# Shop Fox W1677 3HP Cabinet Saw



## dalec (Oct 3, 2007)

Deals where you get a discount along with a rebate and free shipping, seeing the deal and lining up finances is really a case of having all the stars in alignment. Thanks for the review.

Congratulations on the purchase - have fun.

Dalec


----------



## PurpLev (May 30, 2008)

nice review, well put together - thanks!


----------



## WoodWorkerDoc (Jan 6, 2012)

I am also in the market for a tablesaw, but am stuck between the Grizzly, the Shop Fox, and the Jet. Are you still glad you picked the Shop Fox? It looks beautiful in the pics, and sounds great from your review.
Thanks for the input.
Doc


----------



## knotscott (Feb 27, 2009)

Yep, still happy….haven't had a lick of trouble. Plenty of power, its not fussy about blades, precise enough for anything I'll ever do. The SF and Griz should be nearly idential, so go with whichever is cheapest, but if price is close, SF offers a longer warranty. The Jet should be similar in features and overall quality…a good chunk of the premium you'd pay is for dealer support and longer warranty….all good things, but the key point is that you're not necessarily buying a nicer saw with that extra money. Good luck!


----------



## WoodWorkerDoc (Jan 6, 2012)

Of course, I had to go and look at the PM2000. Really nice saw, one I'd keep for a lifetime! The differences in fit & finish seem miniscule, and don't seem like they would have any impact on reality for most woodworkers. Still, it is the PM2000…
Aside from the PM, and assuming finances weren't a primary issue, is there any distinguishing feature about the SF, other than warranty and shipping, that swayed you towards one particular saw vs the others?
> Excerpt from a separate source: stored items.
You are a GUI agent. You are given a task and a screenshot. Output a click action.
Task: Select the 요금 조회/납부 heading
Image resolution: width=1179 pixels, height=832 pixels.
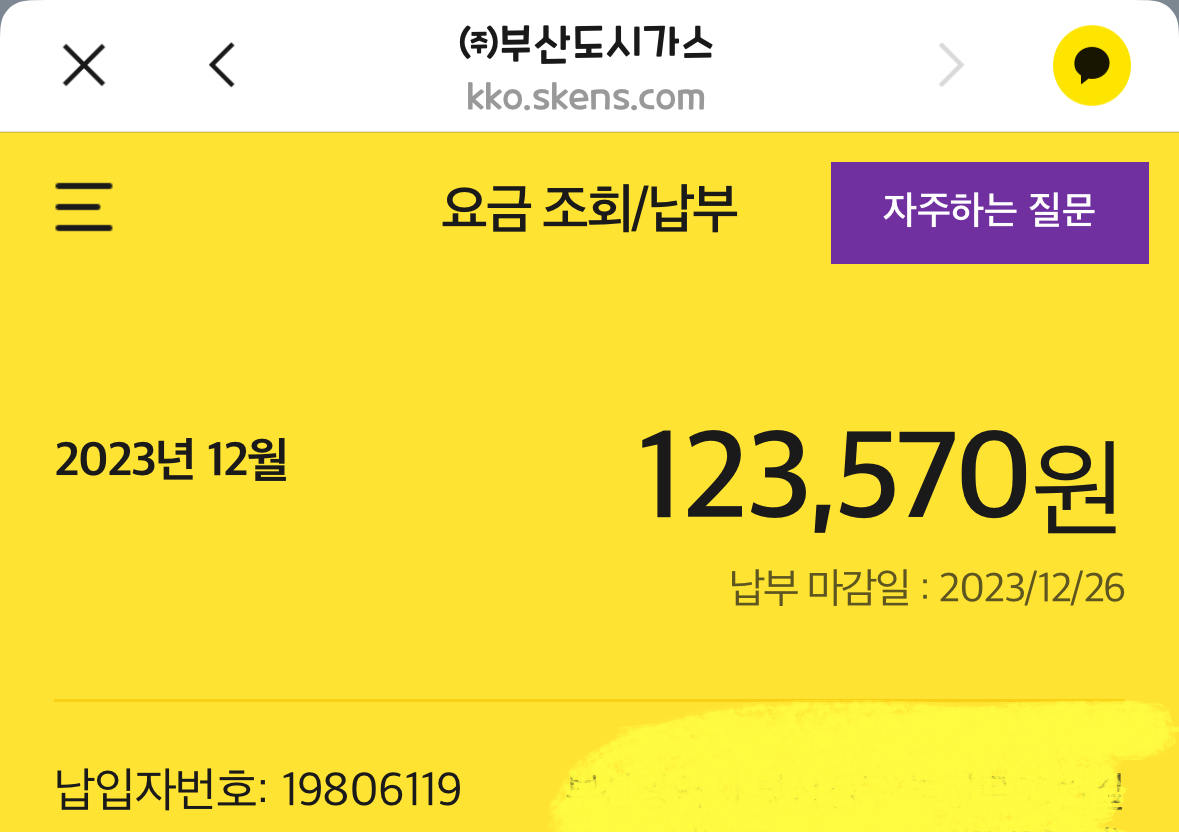point(589,210)
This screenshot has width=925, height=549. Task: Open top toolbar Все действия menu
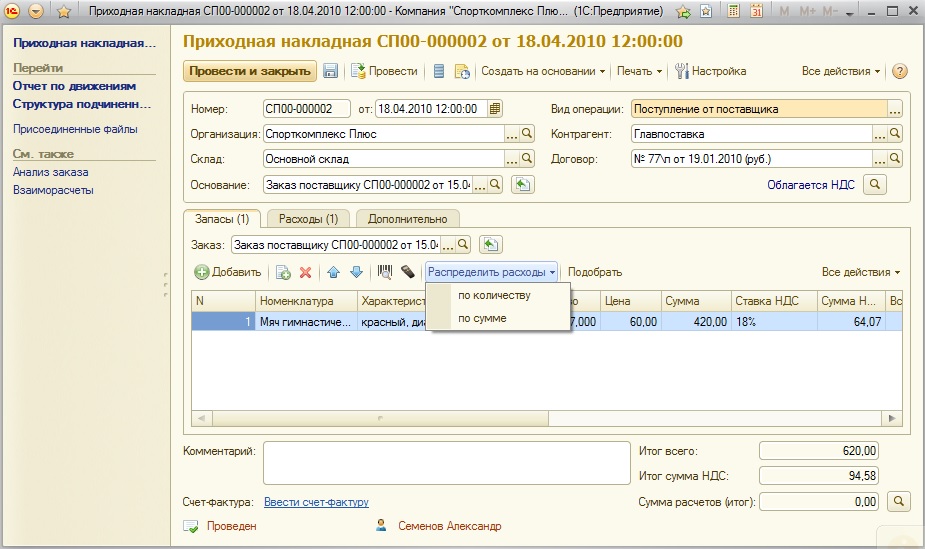840,72
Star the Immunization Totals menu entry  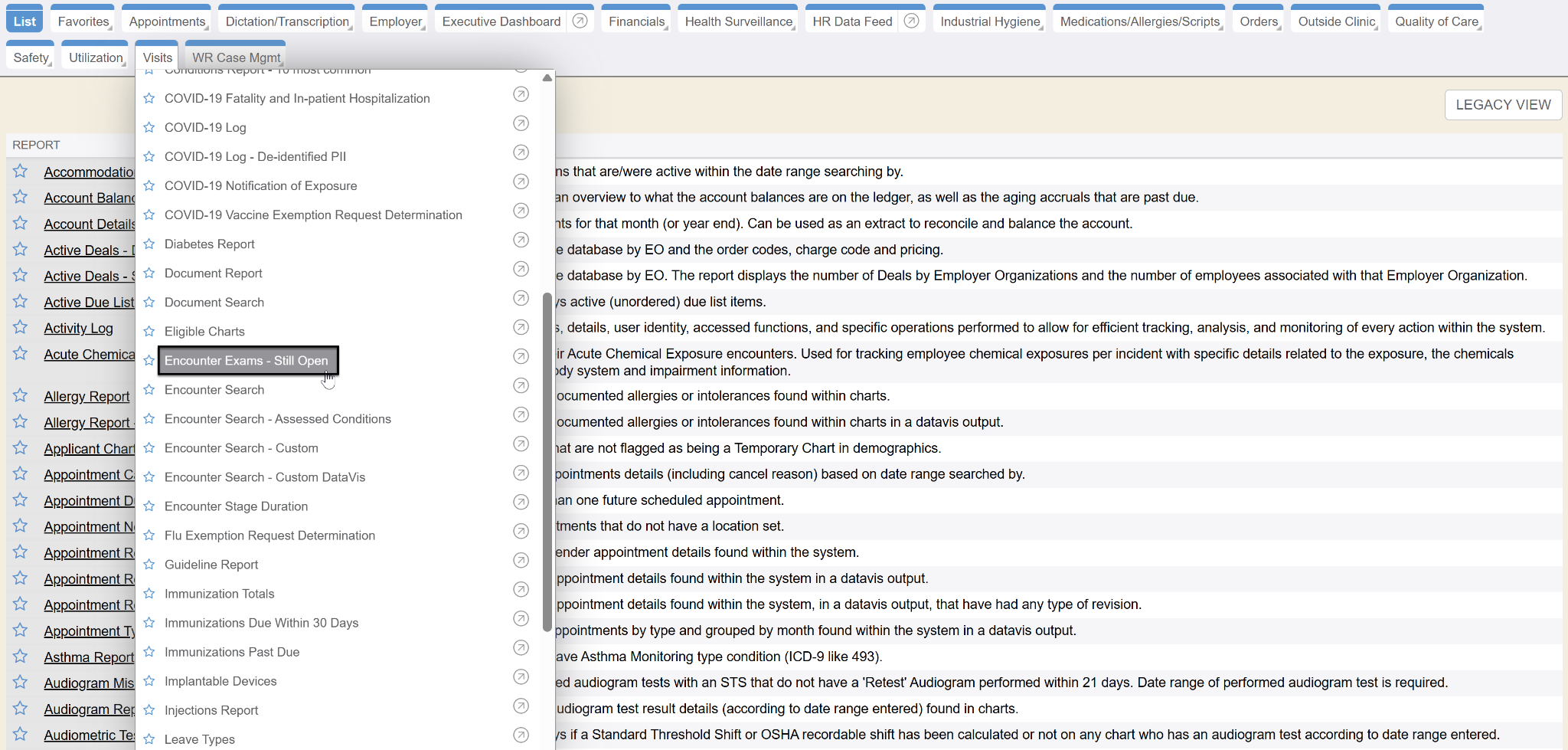point(149,594)
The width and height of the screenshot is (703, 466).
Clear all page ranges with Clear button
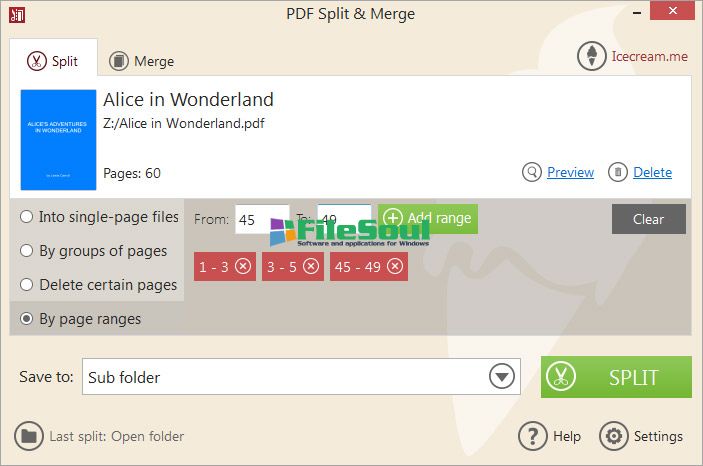click(649, 219)
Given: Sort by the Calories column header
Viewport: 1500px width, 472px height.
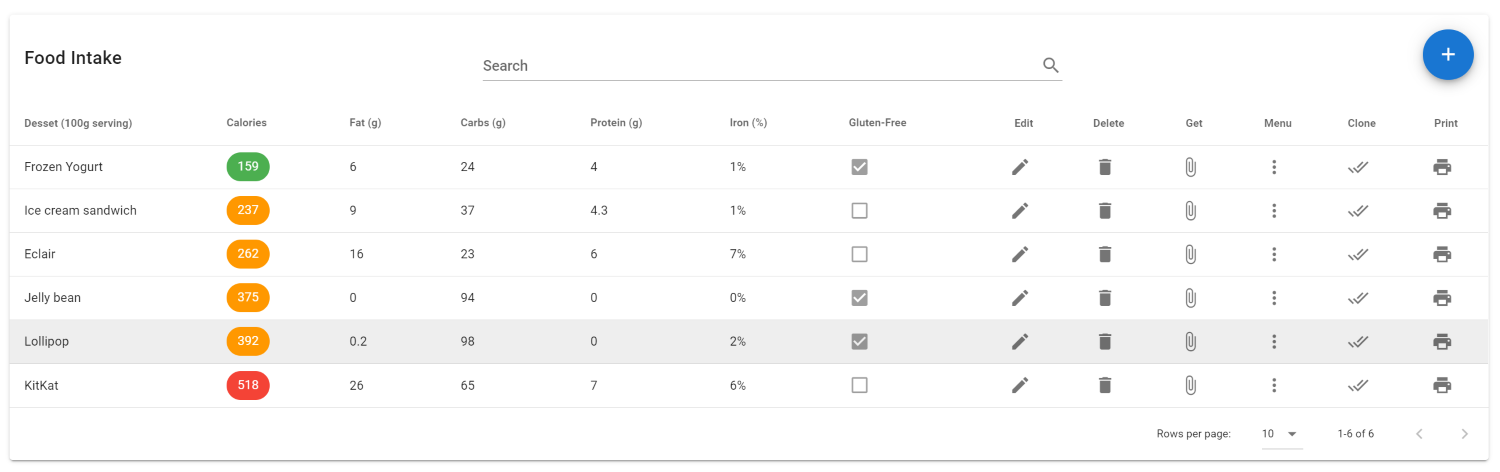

It's kinda trivial, but I do like the drawer feature in the Jet Deluxe. I need all the help I can get staying organized! Just currious what you thought having recently purchased your SF.
Thanks again.
Doc


----------



## knotscott (Feb 27, 2009)

I grabbed mine for $903 shipped, so price/value was a major motivator in the purchase. I wasn't really TS shopping at the time, but was familiar with the saw, and seized that price opportunity. The PM2000 has a deeper table than the other two. It's not likely that you'll ever be able to tell the cuts apart, but if those other "little features" are calling your name and you have the funds, I wouldn't hesitate to spend more and get what you really like….after all, it is a hobby for many of us, and loving the tools every time we use them is part of the fun.


----------



## WoodWorkerDoc (Jan 6, 2012)

That is an insane price! If I find a similar deal, I'll take it. Thanks for the input. I'll let you know what I end up with, if you're interested. I agree with "...loving the tools…" being part of the fun; not so sure my wife gets it though! 
Regards,
Doc


----------



## knotscott (Feb 27, 2009)

Definitely…please keep me posted.


----------